I sometimes want to call my procedure for one row, to create an adhoc bill for one customer. I want to do this while they are on the phone and get them an immediate result. Maybe I just fixed something wrong with their bill, and they're angry!
I sometimes want to bill everyone who's due a bill on a specific date. Maybe this is their preferred billing date, and they're on a monthly billing cycle?
I sometimes want to bill in bulk, but my data comes from a CSV file. Maybe this is a custom billing run that I have no way of understanding the motivation for?
Maybe I want to final bill customers who recently left?
Sometimes I might need to rebill customers because a mistake was made. Maybe a tariff rate was uploaded incorrectly, and everyone on that tariff needs their bill regenerating?

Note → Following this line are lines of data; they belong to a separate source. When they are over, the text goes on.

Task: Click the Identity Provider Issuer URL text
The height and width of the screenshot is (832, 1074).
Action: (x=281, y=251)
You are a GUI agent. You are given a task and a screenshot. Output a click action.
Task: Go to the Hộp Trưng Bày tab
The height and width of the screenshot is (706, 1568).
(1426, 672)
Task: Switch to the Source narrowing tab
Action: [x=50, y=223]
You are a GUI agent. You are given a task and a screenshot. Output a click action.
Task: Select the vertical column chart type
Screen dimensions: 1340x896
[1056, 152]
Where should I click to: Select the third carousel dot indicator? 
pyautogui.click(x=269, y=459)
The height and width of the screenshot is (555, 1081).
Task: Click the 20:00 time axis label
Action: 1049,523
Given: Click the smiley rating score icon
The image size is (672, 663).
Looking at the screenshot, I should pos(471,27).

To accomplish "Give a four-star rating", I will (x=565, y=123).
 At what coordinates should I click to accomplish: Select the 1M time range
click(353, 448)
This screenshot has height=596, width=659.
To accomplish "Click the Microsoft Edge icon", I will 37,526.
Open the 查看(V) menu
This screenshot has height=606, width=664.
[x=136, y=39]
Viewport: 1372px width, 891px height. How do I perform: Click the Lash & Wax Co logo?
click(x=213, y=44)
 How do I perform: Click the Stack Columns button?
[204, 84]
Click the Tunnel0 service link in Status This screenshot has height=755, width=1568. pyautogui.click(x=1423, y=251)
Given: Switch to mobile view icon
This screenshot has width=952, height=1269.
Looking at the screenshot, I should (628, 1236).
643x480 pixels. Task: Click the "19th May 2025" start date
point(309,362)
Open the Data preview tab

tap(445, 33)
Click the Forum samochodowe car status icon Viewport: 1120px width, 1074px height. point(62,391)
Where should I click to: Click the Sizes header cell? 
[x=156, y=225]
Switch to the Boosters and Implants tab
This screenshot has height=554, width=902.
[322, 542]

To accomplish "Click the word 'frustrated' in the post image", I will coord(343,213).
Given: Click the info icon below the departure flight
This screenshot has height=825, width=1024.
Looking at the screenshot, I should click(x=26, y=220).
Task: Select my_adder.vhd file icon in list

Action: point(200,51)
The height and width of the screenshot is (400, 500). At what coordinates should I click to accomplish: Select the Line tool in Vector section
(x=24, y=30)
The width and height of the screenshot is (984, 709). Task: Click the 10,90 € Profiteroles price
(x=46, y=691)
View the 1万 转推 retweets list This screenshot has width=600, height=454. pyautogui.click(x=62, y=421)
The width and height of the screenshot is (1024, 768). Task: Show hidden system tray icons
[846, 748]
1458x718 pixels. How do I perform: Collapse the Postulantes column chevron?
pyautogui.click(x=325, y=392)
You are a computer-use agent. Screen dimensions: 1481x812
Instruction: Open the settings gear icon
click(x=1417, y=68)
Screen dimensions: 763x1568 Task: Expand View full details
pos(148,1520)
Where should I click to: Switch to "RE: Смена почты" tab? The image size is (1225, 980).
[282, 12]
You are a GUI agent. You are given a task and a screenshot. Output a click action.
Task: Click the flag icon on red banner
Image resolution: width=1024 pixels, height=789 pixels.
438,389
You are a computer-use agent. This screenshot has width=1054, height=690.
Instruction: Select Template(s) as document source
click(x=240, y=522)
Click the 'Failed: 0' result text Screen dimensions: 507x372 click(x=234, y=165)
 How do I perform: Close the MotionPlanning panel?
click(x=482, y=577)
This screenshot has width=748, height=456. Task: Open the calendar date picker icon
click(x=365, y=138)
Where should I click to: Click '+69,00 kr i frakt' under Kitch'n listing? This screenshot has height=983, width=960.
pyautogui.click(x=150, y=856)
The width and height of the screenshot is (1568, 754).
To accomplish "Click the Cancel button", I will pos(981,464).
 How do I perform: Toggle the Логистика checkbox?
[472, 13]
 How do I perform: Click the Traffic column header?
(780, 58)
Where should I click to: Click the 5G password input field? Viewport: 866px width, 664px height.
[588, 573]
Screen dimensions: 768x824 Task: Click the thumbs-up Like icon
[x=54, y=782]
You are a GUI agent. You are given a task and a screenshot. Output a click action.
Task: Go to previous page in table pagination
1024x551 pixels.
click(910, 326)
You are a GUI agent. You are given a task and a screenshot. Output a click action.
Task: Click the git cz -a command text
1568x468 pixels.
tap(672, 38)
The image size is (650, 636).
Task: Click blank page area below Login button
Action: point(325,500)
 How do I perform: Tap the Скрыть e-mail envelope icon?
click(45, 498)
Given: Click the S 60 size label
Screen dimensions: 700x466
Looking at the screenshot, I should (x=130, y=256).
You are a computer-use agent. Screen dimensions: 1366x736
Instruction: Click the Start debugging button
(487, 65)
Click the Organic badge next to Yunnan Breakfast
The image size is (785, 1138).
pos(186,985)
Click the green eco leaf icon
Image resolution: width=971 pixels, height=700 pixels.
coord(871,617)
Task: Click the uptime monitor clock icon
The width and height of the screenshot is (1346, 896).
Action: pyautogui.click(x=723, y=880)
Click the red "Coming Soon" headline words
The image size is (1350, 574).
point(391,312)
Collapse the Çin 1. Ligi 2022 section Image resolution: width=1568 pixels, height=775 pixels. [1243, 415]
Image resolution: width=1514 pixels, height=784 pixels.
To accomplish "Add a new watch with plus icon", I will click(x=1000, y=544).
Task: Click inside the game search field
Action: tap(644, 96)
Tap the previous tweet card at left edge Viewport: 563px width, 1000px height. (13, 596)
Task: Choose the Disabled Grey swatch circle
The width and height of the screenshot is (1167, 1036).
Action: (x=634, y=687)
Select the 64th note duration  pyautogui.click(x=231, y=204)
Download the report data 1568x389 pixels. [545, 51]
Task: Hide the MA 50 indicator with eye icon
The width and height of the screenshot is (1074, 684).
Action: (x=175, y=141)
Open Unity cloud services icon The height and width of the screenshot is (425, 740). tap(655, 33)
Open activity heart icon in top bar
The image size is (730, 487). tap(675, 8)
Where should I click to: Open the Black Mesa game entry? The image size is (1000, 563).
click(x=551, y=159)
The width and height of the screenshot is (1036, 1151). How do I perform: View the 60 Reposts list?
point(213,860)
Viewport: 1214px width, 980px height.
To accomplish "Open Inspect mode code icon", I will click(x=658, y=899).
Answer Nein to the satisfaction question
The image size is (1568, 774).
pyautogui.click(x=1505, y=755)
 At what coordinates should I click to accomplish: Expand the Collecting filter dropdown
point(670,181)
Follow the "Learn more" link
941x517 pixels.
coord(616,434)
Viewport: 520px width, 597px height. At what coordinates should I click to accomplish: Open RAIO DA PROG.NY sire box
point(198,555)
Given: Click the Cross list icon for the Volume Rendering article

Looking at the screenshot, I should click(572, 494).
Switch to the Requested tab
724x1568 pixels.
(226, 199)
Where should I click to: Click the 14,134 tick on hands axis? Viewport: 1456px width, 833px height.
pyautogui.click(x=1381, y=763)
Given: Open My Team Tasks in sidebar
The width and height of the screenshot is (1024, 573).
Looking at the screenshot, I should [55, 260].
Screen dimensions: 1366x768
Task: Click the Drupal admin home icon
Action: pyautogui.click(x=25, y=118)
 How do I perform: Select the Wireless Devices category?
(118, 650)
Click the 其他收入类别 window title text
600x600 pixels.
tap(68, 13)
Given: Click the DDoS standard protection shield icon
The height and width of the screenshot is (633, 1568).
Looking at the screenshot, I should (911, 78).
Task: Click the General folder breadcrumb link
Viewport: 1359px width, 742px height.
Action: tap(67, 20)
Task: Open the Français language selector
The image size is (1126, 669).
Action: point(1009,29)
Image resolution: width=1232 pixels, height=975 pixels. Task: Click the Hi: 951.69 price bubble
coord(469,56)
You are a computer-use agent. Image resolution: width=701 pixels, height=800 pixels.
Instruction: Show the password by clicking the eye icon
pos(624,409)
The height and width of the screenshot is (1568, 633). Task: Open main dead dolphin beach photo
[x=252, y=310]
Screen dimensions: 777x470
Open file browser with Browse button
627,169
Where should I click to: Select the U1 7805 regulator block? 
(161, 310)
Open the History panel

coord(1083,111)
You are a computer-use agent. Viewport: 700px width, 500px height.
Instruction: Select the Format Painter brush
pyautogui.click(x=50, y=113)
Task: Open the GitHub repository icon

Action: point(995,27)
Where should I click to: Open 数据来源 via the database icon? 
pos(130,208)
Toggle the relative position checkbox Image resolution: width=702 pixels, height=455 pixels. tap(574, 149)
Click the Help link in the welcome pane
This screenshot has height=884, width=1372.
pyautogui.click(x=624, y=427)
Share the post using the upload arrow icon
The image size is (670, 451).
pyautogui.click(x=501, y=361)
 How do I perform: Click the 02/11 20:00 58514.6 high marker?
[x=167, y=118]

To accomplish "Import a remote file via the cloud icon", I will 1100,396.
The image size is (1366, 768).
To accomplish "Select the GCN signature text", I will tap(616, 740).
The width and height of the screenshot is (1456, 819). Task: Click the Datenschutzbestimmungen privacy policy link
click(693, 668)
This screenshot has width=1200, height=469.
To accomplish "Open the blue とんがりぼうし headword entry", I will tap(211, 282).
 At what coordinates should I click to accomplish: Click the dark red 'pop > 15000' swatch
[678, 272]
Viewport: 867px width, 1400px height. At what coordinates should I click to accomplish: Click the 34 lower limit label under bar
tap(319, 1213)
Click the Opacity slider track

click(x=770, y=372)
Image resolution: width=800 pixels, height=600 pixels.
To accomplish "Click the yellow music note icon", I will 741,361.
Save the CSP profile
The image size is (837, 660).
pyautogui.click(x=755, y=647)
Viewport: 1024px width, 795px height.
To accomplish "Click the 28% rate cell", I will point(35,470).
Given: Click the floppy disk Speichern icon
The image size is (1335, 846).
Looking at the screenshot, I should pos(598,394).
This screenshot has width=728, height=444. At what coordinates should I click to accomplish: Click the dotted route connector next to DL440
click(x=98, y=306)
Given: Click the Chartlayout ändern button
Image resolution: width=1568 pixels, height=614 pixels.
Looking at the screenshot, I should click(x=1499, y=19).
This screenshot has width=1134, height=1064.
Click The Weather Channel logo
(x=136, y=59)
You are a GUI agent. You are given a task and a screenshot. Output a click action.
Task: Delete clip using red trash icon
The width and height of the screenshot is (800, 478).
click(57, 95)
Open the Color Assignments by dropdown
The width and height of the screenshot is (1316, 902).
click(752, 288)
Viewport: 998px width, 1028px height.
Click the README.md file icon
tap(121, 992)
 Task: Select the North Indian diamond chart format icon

I want to split my code up into modules, it's easier to work like this, and it allows a large degree of reusability. So what I don't want to do is to write n billing systems, where each one handles one of the use cases above. I want a generic billing engine that is a stored procedure, uses set-based queries where possible, and works just about as well for one customer as it does for 1,000,000. If anything I want it optimised for lots of customers, as long as it only takes a few seconds to run for one customer.
If I had SQL Server I would create a user-defined table type, and this would contain a list of customers, the date they need billing to, and maybe anything else that would be useful. But let's just leave it at the simplest case possible, an integer representing a customer and a date to say what date I want to bill them up to, like my example above.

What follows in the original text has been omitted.